## Assignment:
Transcribe the part of the grandparents column between "Grandparents: More important" and "for their absence.", inclusive.
BEGIN Quoted passage
Grandparents: More important than ever
Sunday is Grandparents Day and many of them need our help.

GRANNY. Pop-Pop. Memaw. Papa. Nanny. YiaYia and Pappou.
Our pet names for our grandparents are one of those idiosyncrasies that mark our families as our own.
Both my grandfathers were gone by the time I was born, but the role my two grandmothers - Nanny Mac and Nanny Shea - played in my life more than made up for their absence.
Mine were the yin and yang of grandmothers: My maternal grandmother was sweet, an avid champion of her 13 grandkids, who made each kid believe he or she was the favorite (although really, I'm sure I was). She'd slip us money, in addition to the $5 bill that came in every birthday card. The story goes that on her deathbed, she reached somewhere deep into the sheets, pulled out a $10 bill and said, "Buy some treats for the kids."
My paternal grandmother was a different story: I'm convinced she originated the phrase "get out of my yard." She'd greet the receipt of every gift with, "What am I going to do with this?" Over the years, I managed to find a way to charm her - mainly by teasing her mercilessly about what a crank she was, or pretending I was crankier than her. But she, like my other grandmother, exerted a powerful influence on me that still holds, despite the fact they're both long gone.
END Quoted passage
BEGIN Stored data
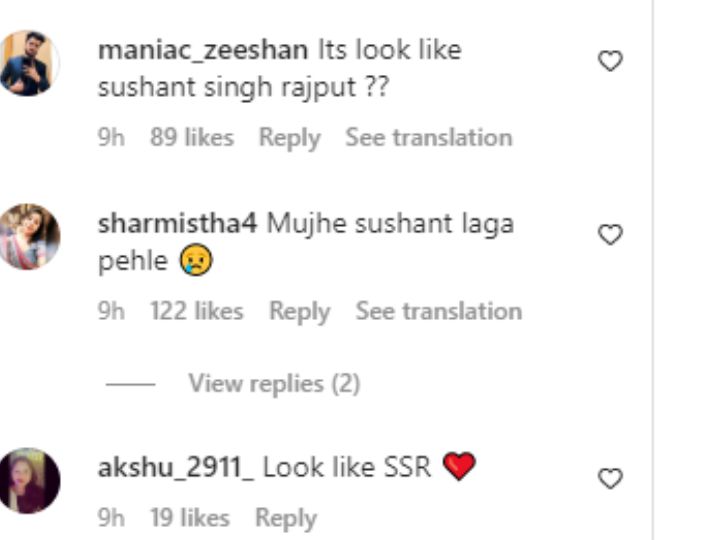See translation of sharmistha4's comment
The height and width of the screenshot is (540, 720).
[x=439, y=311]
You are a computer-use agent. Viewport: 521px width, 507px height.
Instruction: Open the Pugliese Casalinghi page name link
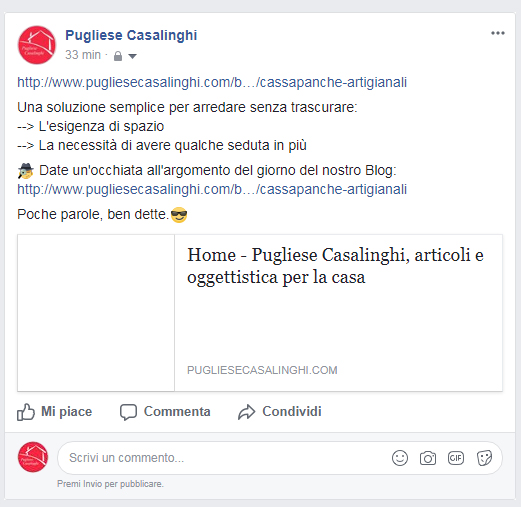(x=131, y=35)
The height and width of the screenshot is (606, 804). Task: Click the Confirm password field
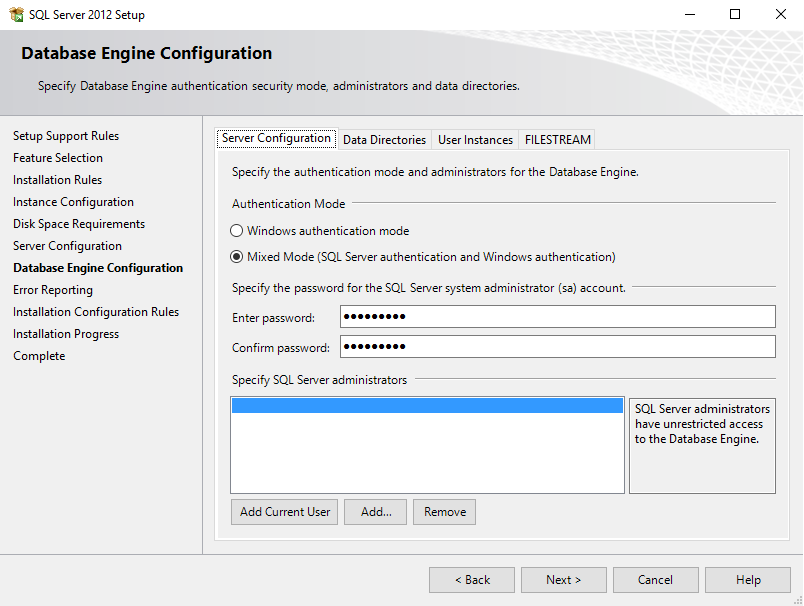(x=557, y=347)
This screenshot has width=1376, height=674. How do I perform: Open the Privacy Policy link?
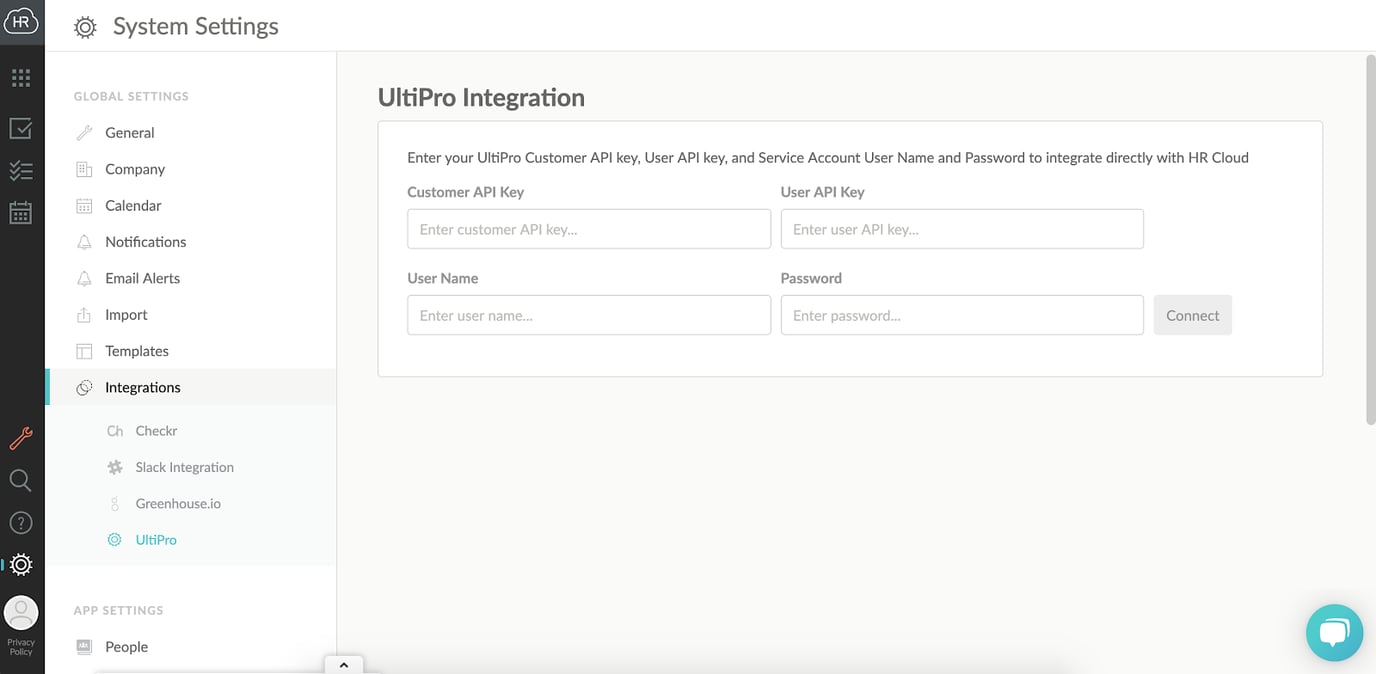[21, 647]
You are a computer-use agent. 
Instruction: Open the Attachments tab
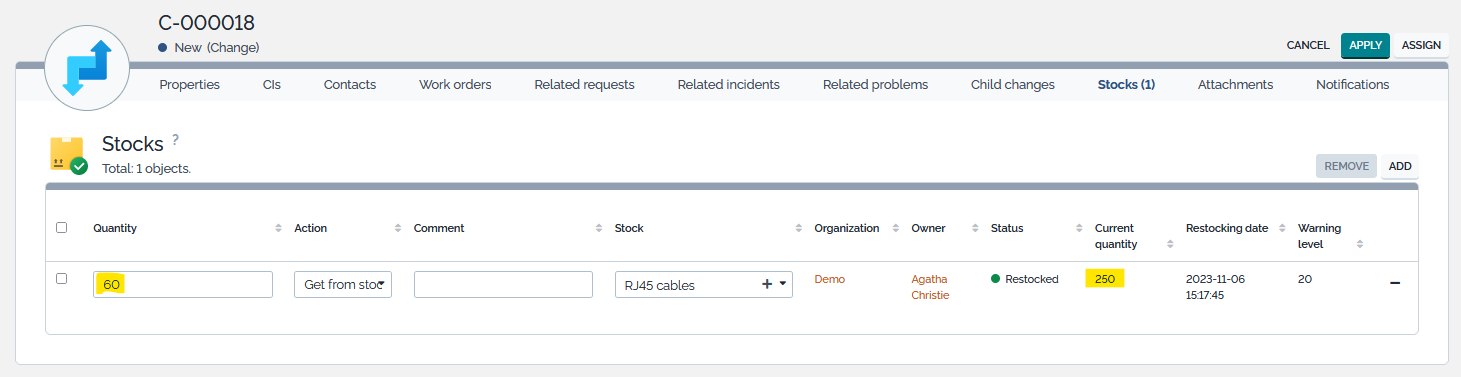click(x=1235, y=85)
END Stored data
## Finished task:
Grandparents: More important than ever
Sunday is Grandparents Day and many of them need our help.

GRANNY. Pop-Pop. Memaw. Papa. Nanny. YiaYia and Pappou.
Our pet names for our grandparents are one of those idiosyncrasies that mark our families as our own.
Both my grandfathers were gone by the time I was born, but the role my two grandmothers - Nanny Mac and Nanny Shea - played in my life more than made up for their absence.